À propos de la légitimité…

Avant tout, je tiens à clarifier certains points et préjugés que j’ai concernant ces ouvrages, dans un souci de transparence.

Ma connaissance des affaires internes chinoises est bien plus limitée que mon expérience directe avec leurs politiques étrangères, un trait que ces deux auteurs ne partagent certainement pas avec moi, puisqu’ils sont tous deux experts dans leur domaine et traitent des affaires chinoises depuis longtemps.

Mon approche pour cette critique sera à la fois celle d’un homme passionné qui fait de son mieux pour se tenir informé et exprimer son opinion sur les affaires actuelles, et celle de quelqu’un ayant une expérience directe avec les institutions étrangères de la Chine et leurs efforts pour, selon les mots de l’actuel secrétaire général Xi Jinping, “ouvrir les portes de la Chine plus largement” (discours au 19e Congrès national).

* **Travail demandé**:
**a)** Recopiez mot pour mot le passage du texte sur la légitimité qui commence par les mots contenant "À propos de" et se termine par "19e Congrès national).".
**b)** Prolongez le texte sur la légitimité en reprenant juste après sa dernière phrase.

* **Données enregistrées**:
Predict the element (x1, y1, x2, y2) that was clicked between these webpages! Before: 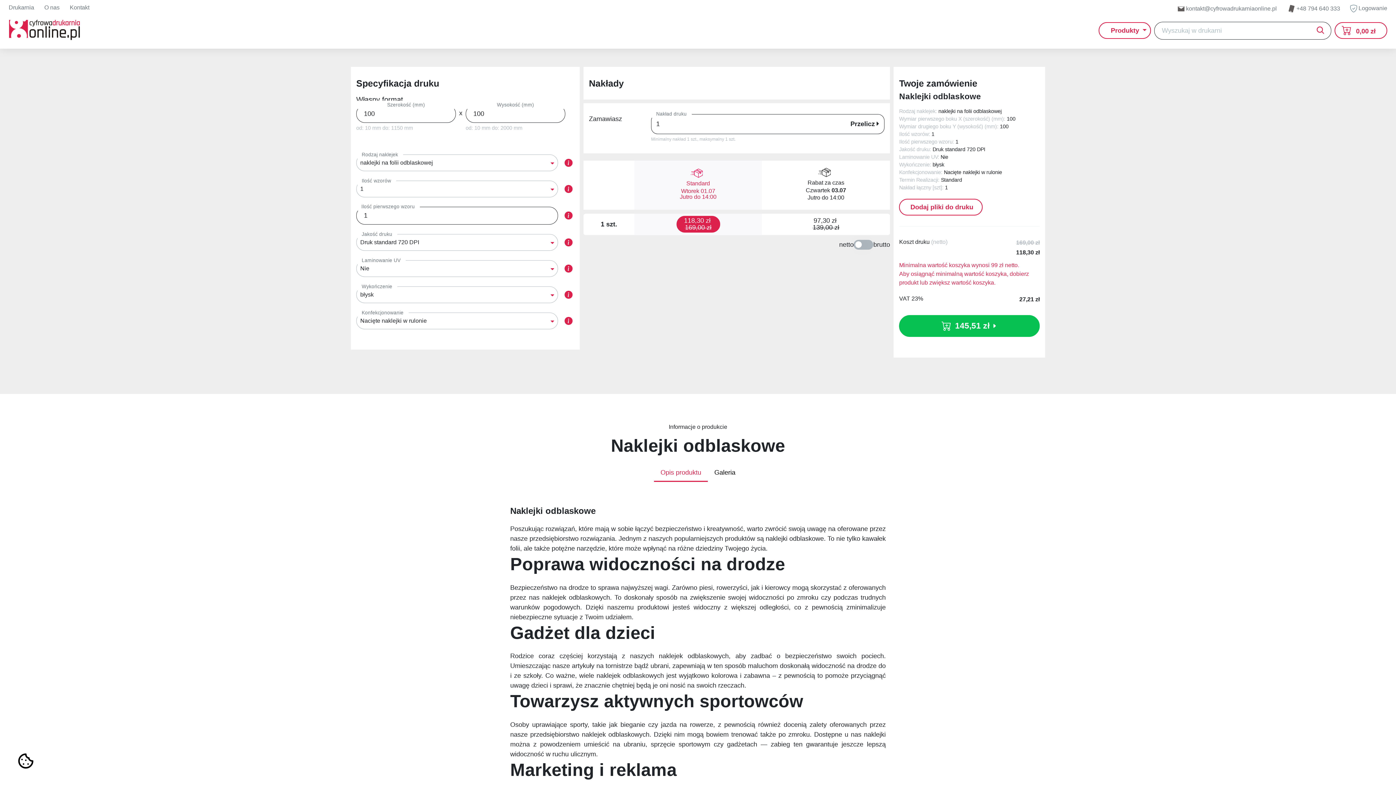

* **Réponses par tâche**:
**a)**
À propos de la légitimité…

Avant tout, je tiens à clarifier certains points et préjugés que j’ai concernant ces ouvrages, dans un souci de transparence.

Ma connaissance des affaires internes chinoises est bien plus limitée que mon expérience directe avec leurs politiques étrangères, un trait que ces deux auteurs ne partagent certainement pas avec moi, puisqu’ils sont tous deux experts dans leur domaine et traitent des affaires chinoises depuis longtemps.

Mon approche pour cette critique sera à la fois celle d’un homme passionné qui fait de son mieux pour se tenir informé et exprimer son opinion sur les affaires actuelles, et celle de quelqu’un ayant une expérience directe avec les institutions étrangères de la Chine et leurs efforts pour, selon les mots de l’actuel secrétaire général Xi Jinping, “ouvrir les portes de la Chine plus largement” (discours au 19e Congrès national).

**b)**
Il s’agit donc à la fois d’un article d’opinion et d’une critique conjointe des ouvrages Xi: A Study in Power de Kerry Brown et The Third Revolution: Xi Jinping and the New Chinese State d’Elizabeth C. Economy. Je comparerai directement les deux livres sur des points spécifiques avant de donner mon avis. Les points de vue du Dr. Brown et du Dr. Economy semblent souvent dessiner une image contrastée de la même vérité, ce qui sera très utile pour exprimer mes propres opinions comparativement.

Leadership et Pouvoir

Dr. Brown décrit Xi Jinping comme un leader profondément concentré sur la consolidation du pouvoir au sein du PCC et à travers toute la Chine. Il le décrit comme le dirigeant le plus puissant depuis Mao, en insistant sur les techniques employées pour maintenir la loyauté au sein du Parti :

“Xi Jinping n’a pas seulement accumulé plus de pouvoir que tout autre dirigeant chinois depuis Mao, il l’a aussi fait plus rapidement et avec plus d’assurance dans sa propre direction.” (Xi: A Study in Power, p. 38).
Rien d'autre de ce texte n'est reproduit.